Mississippi Governor Phil Bryant has vetoed an anti-Common Core bill, arguing that it did not guarantee the standards would not be used in schools in the state.
SB 2161 would have created a 15-member committee that would research and recommend standards the state should implement to the state Board of Education. The Senate denied a House provision that would have required 75% of the recommendations to be adopted by the board, writes Geoff Pender for The Clarion-Ledger.
“I remain firmly committed to ending Common Core in Mississippi,” Republican Bryant said in a statement on Thursday. “This bill does not accomplish that goal, and I cannot in good conscience sign it into law.”

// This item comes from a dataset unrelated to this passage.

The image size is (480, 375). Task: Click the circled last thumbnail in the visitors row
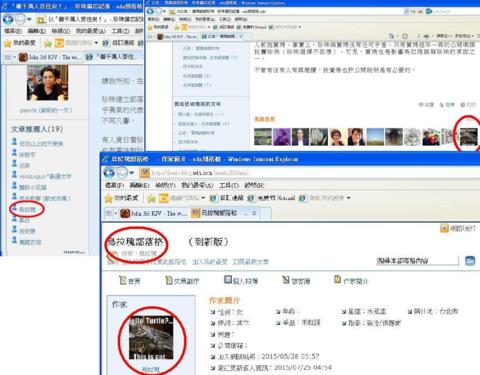point(468,137)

While Common Core opponents commended his veto, Lt. Governor Tate Reeves criticized the effort, as he felt the measure was a way to ensure the use of the national standards came to an end in the state. He said that vetoing the bill would leave the standards in place.
“Gov. Bryant’s veto of a bill that 93 legislative Republicans supported ensures that Common Core will remain in Mississippi schools,” Reeves said. “SB2161 ensured that student privacy would be protected, prohibited school districts from administering psychological or socio-emotional surveys, put in state law that PARCC tests could not be demanded by the state Department of Education and created a group of Mississippians – of which the governor had more appointments than anyone – to create a set of high standards for Mississippi school children.”
Common Core opponents pushed for a veto of the measure, instead asking for stronger legislation that would put an end to the use of Common Core standards in schools across Mississippi.
While opponents would like to see the Governor include the topic in any special session he calls this year, Bryant has said he has no plans to call a special session as of yet.
The Common Core standards are guidelines that suggest what students should know at the end of each grade level with regards to math and English, and have been adopted in over 40 states. Mississippi adopted the standards in 2010 and have spent millions of dollars so far implementing them.
The Mississippi Economic Council had initially supported the standards as a way to help students in the state compete on a national level. However, the group has not been as vocal in its support as the standards have come under fire.
In order to override the veto, a 2/3 supermajority vote would be needed.